• [TASK INSTRUCTIONS]:
Look for the line that has "我和老师和朋友的妈妈 (114, 2237)" in the material below; please repeat it and every line after it, exactly, up to and including the line that has "武神主宰 (39, 1586)", and nothing else.

• [DATA FOR THIS EXERCISE]:

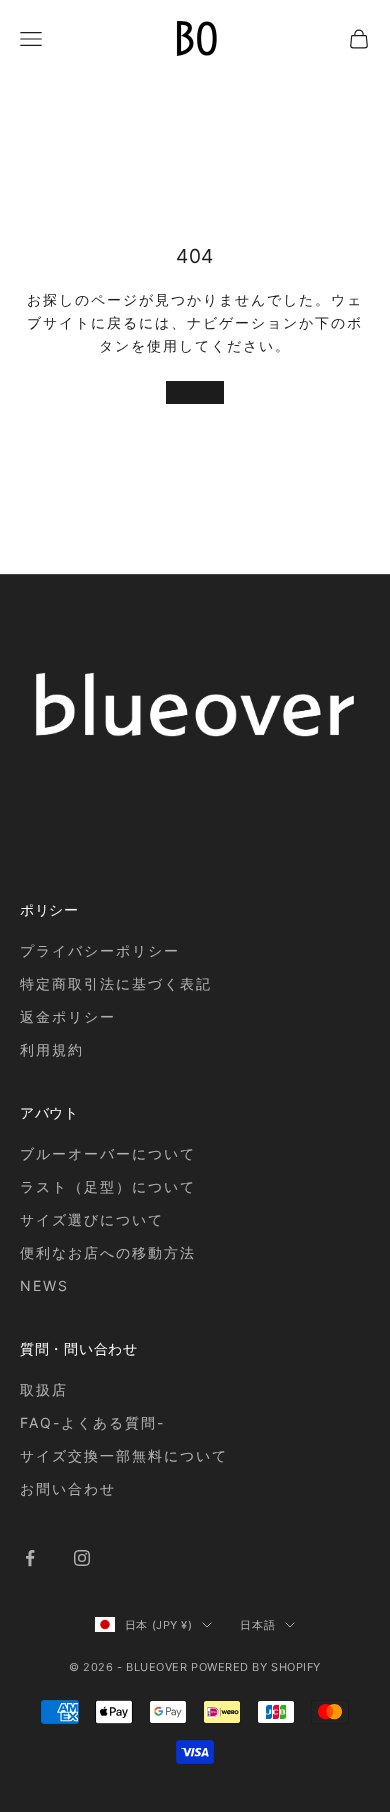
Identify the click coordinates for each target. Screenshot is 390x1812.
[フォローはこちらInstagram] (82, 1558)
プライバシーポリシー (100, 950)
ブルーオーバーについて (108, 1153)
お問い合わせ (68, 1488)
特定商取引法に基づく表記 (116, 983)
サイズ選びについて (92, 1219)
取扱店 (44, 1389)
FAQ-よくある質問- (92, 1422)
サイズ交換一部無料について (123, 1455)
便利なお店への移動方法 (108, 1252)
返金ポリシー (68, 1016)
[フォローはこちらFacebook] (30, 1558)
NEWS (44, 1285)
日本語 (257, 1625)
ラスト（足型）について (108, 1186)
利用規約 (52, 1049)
==
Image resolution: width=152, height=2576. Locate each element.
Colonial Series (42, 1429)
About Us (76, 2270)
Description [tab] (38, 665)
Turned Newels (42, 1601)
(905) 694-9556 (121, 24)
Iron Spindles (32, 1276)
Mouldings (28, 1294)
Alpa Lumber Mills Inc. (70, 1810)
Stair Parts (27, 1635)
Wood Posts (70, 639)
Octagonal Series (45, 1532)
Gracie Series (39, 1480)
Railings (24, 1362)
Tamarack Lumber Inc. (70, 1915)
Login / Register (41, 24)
...
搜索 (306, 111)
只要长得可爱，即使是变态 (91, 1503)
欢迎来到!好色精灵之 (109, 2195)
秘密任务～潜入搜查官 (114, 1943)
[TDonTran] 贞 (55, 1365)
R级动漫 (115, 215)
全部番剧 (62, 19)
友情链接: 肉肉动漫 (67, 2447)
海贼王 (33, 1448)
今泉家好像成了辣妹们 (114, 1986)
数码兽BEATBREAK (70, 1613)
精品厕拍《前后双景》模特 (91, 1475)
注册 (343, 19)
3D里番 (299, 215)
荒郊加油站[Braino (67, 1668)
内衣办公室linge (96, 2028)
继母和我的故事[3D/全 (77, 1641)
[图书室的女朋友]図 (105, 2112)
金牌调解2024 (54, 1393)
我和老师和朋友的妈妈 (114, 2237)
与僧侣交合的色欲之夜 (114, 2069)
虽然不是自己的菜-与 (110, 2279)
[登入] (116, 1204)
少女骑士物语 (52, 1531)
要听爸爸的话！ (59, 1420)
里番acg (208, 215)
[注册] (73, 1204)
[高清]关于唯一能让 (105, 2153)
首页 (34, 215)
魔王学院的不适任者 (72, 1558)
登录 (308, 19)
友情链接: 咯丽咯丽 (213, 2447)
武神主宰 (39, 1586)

• [SOLUTION TO THIS EXERCISE]:
我和老师和朋友的妈妈 (114, 2237)
与僧侣交合的色欲之夜 (114, 2069)
虽然不是自己的菜-与 (110, 2279)
[登入] (116, 1204)
少女骑士物语 (52, 1531)
要听爸爸的话！ (59, 1420)
里番acg (208, 215)
[注册] (73, 1204)
[高清]关于唯一能让 (105, 2153)
首页 (34, 215)
魔王学院的不适任者 (72, 1558)
登录 (308, 19)
友情链接: 咯丽咯丽 (213, 2447)
武神主宰 (39, 1586)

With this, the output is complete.